Kenya Union of Savings & Credit Co-operatives Ltd (Kuscco) has been embroiled in a multi-billion-shilling scandal involving forged signatures, cooked books, and systemic theft.
A forensic audit by PricewaterhouseCoopers (PwC) has uncovered a web of deceit that has left the umbrella body for savings and credit co-operatives (Sacco) insolvent, with billions of shillings belonging to depositors at risk.
The Forged Signature of a Dead Auditor
At the heart of the scandal is the forgery of the signature of Alfred Basweti, a deceased auditor from Omenye and Associates.
Basweti, who passed away before the signing of Kuscco’s 2022 financial statements, was posthumously implicated in the approval of falsified accounts.
The PwC audit revealed that the signatures on the 2021 and 2022 financial documents differed, raising red flags.

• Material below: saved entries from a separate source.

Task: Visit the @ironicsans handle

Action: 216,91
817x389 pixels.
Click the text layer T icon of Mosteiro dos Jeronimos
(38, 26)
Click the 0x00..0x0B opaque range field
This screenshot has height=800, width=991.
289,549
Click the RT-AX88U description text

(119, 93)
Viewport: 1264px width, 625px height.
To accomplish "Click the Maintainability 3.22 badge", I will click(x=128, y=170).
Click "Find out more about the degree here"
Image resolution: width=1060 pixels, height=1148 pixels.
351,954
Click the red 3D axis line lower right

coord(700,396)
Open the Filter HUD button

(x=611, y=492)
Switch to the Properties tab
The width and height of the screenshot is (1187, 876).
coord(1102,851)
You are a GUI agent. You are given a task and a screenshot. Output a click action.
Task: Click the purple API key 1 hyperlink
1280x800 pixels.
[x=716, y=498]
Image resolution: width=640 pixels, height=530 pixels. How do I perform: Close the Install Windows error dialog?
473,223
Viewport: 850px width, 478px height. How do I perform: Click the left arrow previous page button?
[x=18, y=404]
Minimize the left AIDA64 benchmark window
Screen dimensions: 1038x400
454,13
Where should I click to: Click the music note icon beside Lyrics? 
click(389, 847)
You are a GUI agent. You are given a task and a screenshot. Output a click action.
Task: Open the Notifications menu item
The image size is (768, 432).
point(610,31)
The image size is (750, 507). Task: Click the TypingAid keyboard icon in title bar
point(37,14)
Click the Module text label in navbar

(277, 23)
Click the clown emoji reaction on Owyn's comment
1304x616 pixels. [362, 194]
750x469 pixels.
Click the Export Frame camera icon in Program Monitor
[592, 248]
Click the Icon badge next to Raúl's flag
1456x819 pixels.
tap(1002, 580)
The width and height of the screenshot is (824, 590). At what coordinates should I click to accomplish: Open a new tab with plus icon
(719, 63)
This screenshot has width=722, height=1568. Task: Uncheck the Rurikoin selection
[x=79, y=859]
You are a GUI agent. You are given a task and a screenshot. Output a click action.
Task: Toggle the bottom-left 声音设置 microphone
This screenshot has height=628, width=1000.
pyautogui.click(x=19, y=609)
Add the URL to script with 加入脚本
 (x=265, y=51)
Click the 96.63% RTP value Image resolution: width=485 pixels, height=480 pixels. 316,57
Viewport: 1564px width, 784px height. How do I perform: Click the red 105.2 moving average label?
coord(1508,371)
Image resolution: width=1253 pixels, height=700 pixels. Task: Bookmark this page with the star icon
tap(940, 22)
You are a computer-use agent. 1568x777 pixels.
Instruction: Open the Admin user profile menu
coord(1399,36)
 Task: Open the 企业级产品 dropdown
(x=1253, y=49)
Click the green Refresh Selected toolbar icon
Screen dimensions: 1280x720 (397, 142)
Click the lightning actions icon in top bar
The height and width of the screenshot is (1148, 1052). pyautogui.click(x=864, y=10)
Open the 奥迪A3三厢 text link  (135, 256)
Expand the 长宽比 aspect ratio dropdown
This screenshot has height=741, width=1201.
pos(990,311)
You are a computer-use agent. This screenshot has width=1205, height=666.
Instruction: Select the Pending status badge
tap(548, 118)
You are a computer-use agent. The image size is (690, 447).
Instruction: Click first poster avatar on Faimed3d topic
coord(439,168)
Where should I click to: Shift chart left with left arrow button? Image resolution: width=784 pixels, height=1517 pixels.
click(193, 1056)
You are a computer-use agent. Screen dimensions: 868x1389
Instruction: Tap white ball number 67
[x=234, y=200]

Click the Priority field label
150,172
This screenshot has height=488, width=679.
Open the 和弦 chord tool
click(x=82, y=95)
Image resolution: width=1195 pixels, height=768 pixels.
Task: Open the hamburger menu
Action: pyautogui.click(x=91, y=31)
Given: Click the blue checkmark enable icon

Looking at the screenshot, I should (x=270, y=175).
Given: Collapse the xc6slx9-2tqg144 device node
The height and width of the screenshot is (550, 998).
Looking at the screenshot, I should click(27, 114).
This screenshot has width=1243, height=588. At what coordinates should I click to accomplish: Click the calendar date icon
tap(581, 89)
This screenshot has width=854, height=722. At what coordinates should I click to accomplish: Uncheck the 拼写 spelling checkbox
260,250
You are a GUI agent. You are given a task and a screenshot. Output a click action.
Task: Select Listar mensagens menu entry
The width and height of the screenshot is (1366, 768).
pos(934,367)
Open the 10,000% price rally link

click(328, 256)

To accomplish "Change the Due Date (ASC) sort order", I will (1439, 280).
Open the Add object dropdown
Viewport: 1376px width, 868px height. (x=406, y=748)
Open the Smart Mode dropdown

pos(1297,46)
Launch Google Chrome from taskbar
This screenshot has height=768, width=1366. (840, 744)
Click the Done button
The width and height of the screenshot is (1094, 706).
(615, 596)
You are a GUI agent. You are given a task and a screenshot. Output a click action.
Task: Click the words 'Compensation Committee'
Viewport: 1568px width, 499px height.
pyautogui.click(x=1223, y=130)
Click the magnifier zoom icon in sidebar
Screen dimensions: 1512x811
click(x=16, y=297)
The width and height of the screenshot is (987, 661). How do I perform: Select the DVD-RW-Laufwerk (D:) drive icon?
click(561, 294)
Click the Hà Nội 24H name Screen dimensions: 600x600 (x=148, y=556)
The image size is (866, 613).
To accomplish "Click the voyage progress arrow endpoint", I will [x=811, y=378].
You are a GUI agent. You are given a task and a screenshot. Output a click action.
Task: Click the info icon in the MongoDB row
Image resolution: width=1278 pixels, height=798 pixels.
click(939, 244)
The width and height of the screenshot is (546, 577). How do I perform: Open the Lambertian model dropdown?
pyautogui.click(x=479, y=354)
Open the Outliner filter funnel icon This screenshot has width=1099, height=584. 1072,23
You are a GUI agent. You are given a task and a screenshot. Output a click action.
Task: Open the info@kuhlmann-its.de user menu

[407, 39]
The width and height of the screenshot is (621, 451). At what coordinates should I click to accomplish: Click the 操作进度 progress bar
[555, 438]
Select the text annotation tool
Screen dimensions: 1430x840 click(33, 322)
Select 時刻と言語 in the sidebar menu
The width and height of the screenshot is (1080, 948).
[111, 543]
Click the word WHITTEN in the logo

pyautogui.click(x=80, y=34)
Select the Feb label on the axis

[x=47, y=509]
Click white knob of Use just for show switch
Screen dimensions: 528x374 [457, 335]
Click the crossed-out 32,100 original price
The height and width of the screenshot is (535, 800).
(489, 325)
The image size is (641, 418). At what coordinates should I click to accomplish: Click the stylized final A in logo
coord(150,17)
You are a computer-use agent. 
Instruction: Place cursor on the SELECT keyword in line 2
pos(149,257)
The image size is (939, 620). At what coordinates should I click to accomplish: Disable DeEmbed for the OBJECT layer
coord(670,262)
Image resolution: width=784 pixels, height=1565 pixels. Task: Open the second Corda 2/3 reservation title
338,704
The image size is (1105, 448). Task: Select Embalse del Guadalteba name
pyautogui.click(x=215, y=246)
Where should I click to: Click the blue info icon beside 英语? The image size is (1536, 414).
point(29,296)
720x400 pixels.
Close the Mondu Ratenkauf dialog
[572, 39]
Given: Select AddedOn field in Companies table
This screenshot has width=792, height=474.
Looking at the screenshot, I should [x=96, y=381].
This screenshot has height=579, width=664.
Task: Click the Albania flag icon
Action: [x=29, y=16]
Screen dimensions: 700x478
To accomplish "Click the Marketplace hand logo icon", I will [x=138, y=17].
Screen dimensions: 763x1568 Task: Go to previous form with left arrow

Kenneth Kimaiyo, Kuscco’s former internal auditor, confirmed that Basweti had died before the 2022 financials were signed, yet his signature appeared on the documents.
This forgery is just one piece of a larger puzzle of malfeasance at Kuscco, which includes large-scale theft, bribery, unexplained bank withdrawals, and conflicts of interest.
The organization, which manages billions of shillings from saccos for investments, is now insolvent to the tune of Sh12.5 billion, with Sh24.8 billion in deposits from 247 saccos at risk.
The Rot Within: Cooking Books and Phantom Profits
Former KUSCCO chairman George Magutu.
The PwC audit uncovered a systematic manipulation of financial statements, with Sh9.3 billion misstated in the books.
This was achieved through understating costs such as commissions and interest expenses while overstating incomes, creating the illusion of profits where none existed.
The audit also revealed interdepartmental lending practices that concealed Sh6.5 billion in loans, which were never reported in the books. Of the Sh11.1 billion lent across departments, only Sh286 million was repaid, leaving a gaping hole in Kuscco’s finances.
The audit placed blame squarely on top executives, including former managing director George Ototo, finance manager George Owino, and chairman George Magutu.
These officials allegedly prepared the final financial statements in secret, excluding the rest of the finance team from the process.
When PwC sought interviews with the implicated individuals, they opted for silence, with Ototo even threatening legal action against journalists seeking comment.
Theft and Misappropriation: A Culture of Impunity
The scandal extends beyond financial misreporting to outright theft. Kuscco executives withdrew Sh1.6 billion in commissions, but only Sh1.1 billion was accounted for, leaving Sh0.5 billion potentially misappropriated.
The audit also revealed overpayments to insurance brokers, including Baobab Insurance Agency, which was majority-owned by a former Kuscco managing director.
Baobab received Sh821 million in overpayments, with top officials allegedly instructing the firm to overquote via phone calls and WhatsApp messages.
In another instance, Sh206 million was stolen through unexplained withdrawals from Kuscco’s Sacco savings bank account, purportedly for replenishing cash at Kuscco Fosa branches.
Francis Wande, Kuscco’s main cashier, admitted to delivering Sh135 million to Ototo and Owino over a seven-year period, with no evidence of how the funds were used.
Questionable Procurement and Kickbacks
The rot at Kuscco also extended to procurement, where Sh1.2 billion was paid out through questionable contracts.
For example, 14 out of 16 vendors hired for a homes project in Kitengela had no signed contracts, raising suspicions of kickbacks to Kuscco officials.
One top official received Sh2.7 million from a contractor, claiming it was payment for a vehicle sold to an associate.
The Fallout: A Regulatory Wake-Up Call
The Kuscco scandal has exposed the lack of oversight in Kenya’s sacco sector, with the organization operating without a regulatory watchdog for years.
The Ministry of Cooperatives has since ordered an audit, and Kuscco’s top executives have resigned amid the probe.
However, the damage is already done, with billions of shillings lost and the trust of depositors shattered.
A Call for Accountability
The Kuscco scandal is a stark reminder of the dangers of unchecked power and the need for robust regulatory frameworks.
As the investigation continues, there must be accountability for those responsible, and measures must be put in place to prevent such a collapse from happening again.
The millions of Kenyans who rely on saccos for their savings and investments deserve nothing less.
This story is not just about financial mismanagement; it’s about the betrayal of trust and the systemic failures that allow such scandals to thrive.